[Records from a dataset]
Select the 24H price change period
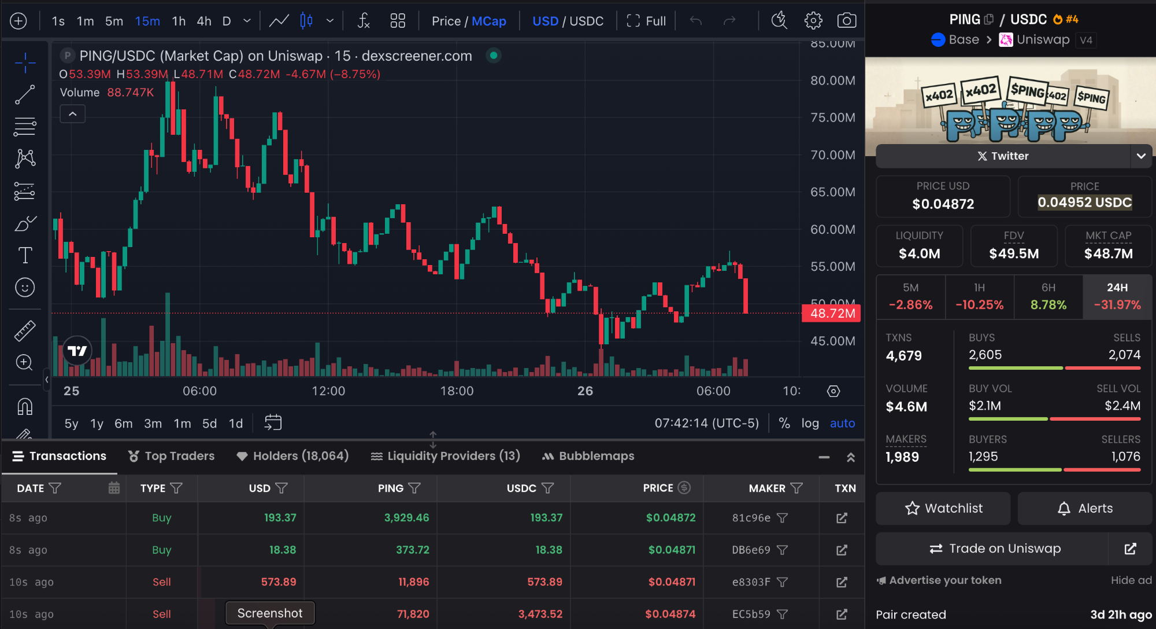 [1117, 296]
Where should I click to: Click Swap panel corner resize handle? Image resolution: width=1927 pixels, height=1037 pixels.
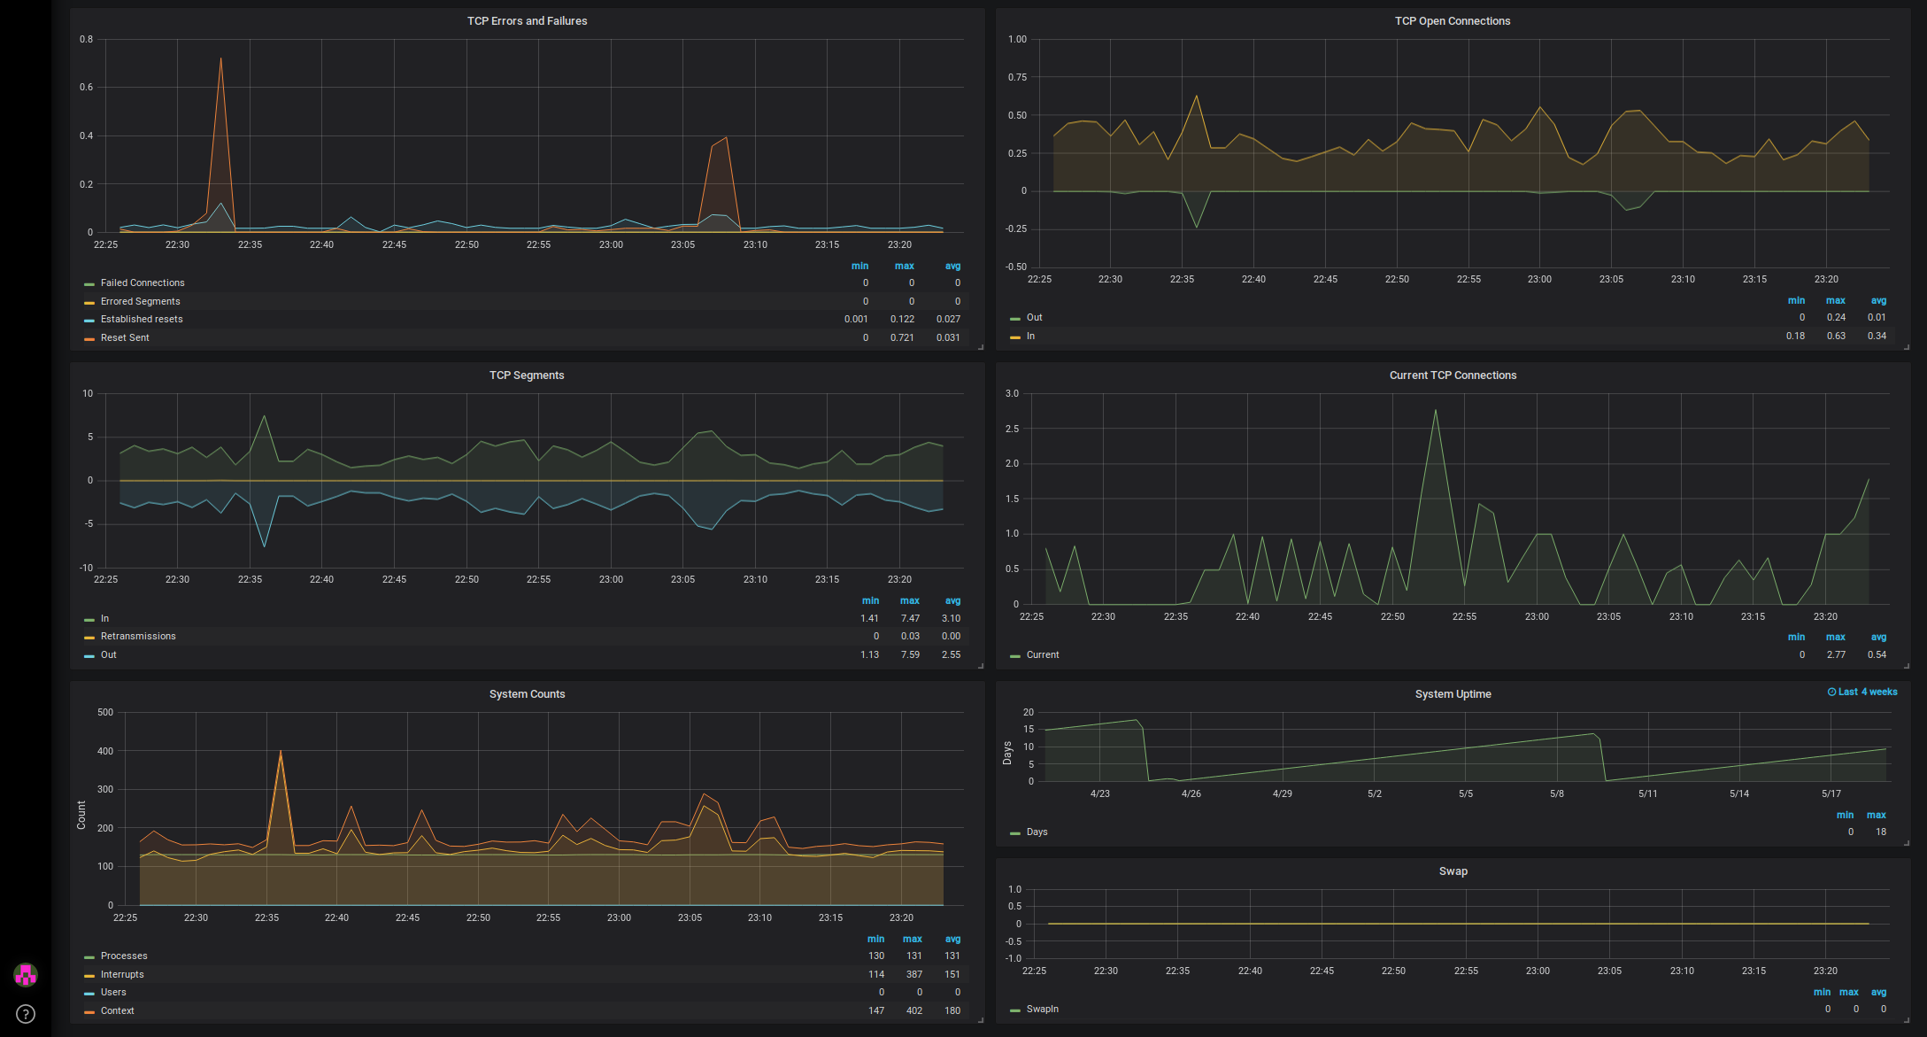(x=1907, y=1020)
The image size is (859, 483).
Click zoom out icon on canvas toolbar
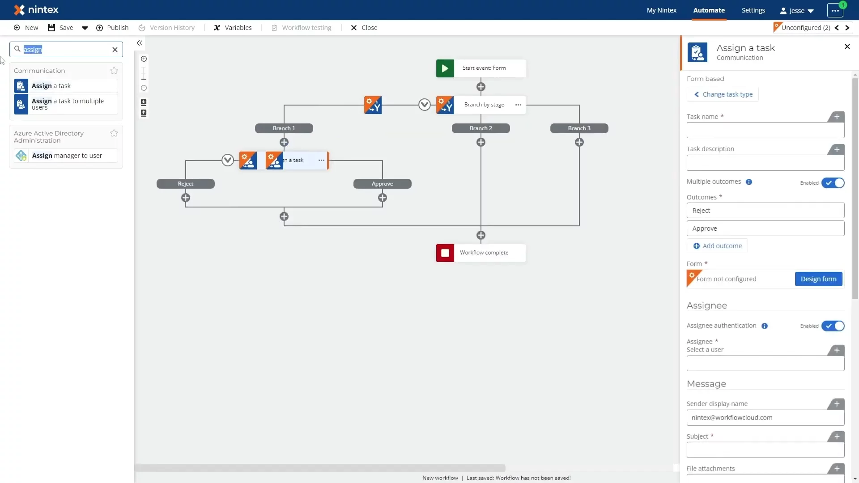point(144,88)
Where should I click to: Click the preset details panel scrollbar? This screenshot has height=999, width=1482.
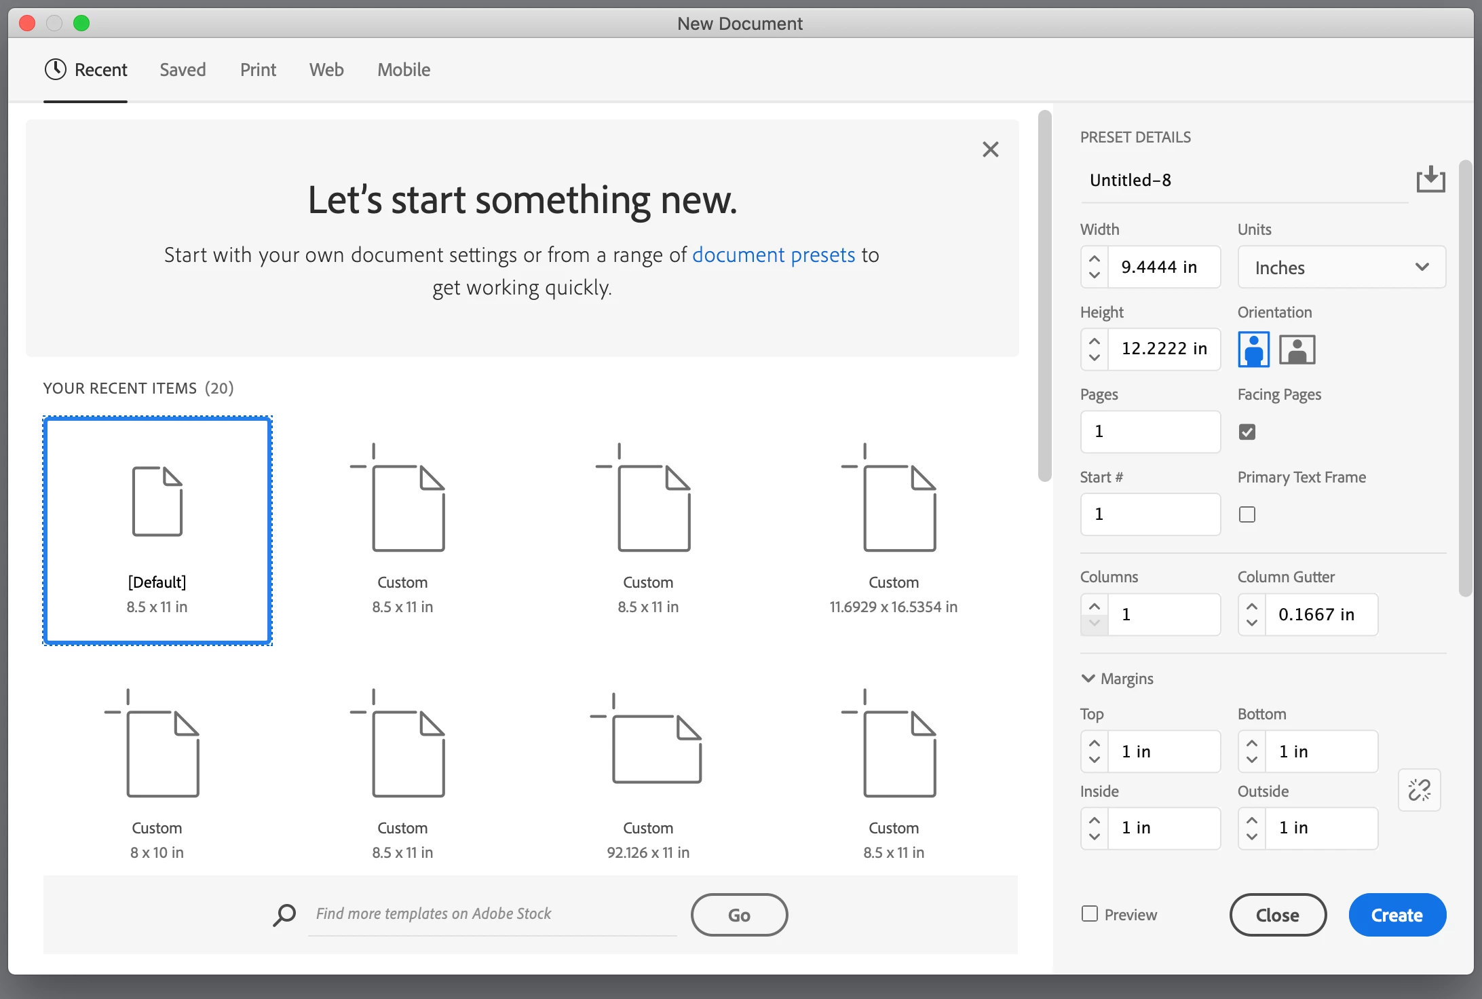pyautogui.click(x=1466, y=377)
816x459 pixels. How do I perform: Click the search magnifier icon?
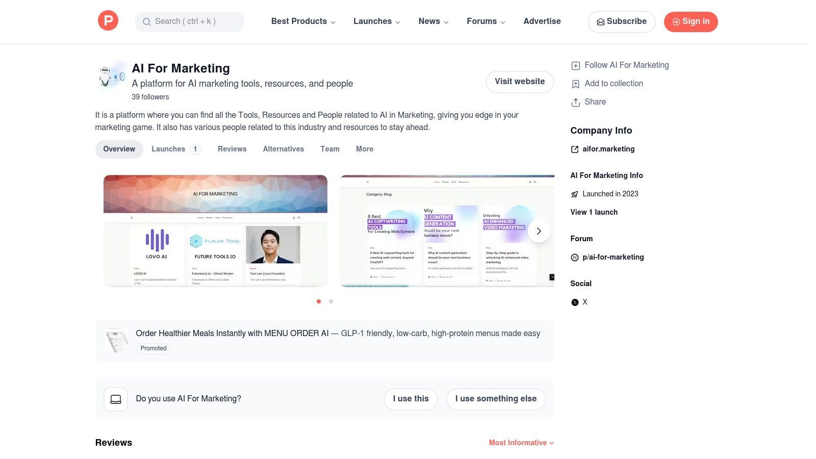pyautogui.click(x=147, y=22)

• [WHAT IS REQUIRED]:
Write out each entry above once more, exactly as written, and drop the pictures.

• [OUTPUT OF THE TASK]:
Select the 24H price change period
 [1117, 296]
Where should I click to: Click Swap panel corner resize handle? Image resolution: width=1927 pixels, height=1037 pixels.
(x=1907, y=1020)
The image size is (859, 483).
Click zoom out icon on canvas toolbar
point(144,88)
Where should I click to: Click the preset details panel scrollbar? This screenshot has height=999, width=1482.
pyautogui.click(x=1466, y=377)
816x459 pixels. How do I perform: Click the search magnifier icon?
pyautogui.click(x=147, y=22)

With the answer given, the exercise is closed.